The notice of violation says the modifications resulted in "significant" increases in the amount of sulfur dioxide and nitrogen oxide the plants release.

Luminant's parent company, Energy Future Holdings, has for the last few years struggled under the weight of the largest leveraged buyout in history, which saddled the company with many billions in debt. Low natural gas prices have generally eroded at the profitability of coal-fired plants. But Energy Future Holdings, at root a big gamble on the sustained high price of natural gas, could scarcely afford to take the hit. It sued the EPA last year over a regulation that would force it to install costly pollution controls like updated scrubbers and bag houses -- removing the very pollutant the agency accuses the plants of emitting more of.

A Luminant spokesperson, Allan Koenig, says the company is evaluating the EPA's claims. "We firmly believe that we have complied with all requirements of the Clean Air Act at these and our other generation facilities. However, until we have completed our review of EPA's specific claims, we feel it would be premature to comment further."

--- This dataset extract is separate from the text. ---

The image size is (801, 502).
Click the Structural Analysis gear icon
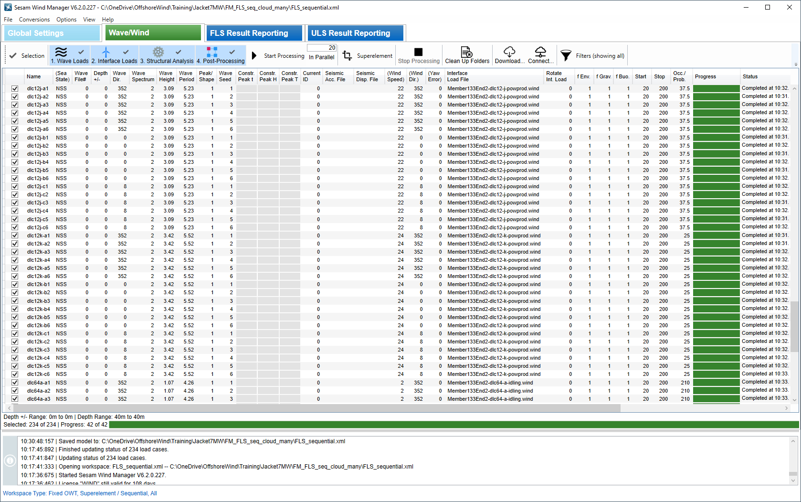coord(158,52)
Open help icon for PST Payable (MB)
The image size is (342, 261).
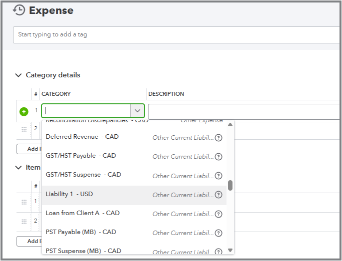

We couldn't get anyone from agency on the phone as of this posting. Ilan Levin of the Environmental Integrity Project, which has sued Luminant in the past, says Congress grandfathered utilities like Luminant from compliance with the Clean Air Act at its passage in 1977. Generators argued that it made little sense to spend millions retrofitting a plant that might have a useful life measuring only in a couple of decades or less. The grandfathering resulted in a rush of power plant construction before the law went into effect, Levin says.

But if a power plant is significantly modified in a way that would increase its generating capability or prolong its life, it loses that status. Utilities are required to pony up and install modern pollution controls. Luminant, the EPA claims, updated its plants but not its pollution controls.

"We firmly believe Luminant made major modifications over the years and they have not gone through the permitting process," Levin says. "And it's not just paperwork. It should result in massive pollution reductions and big pollution control projects. A scrubber can cost many hundreds of millions of dollars, and can take years in construction."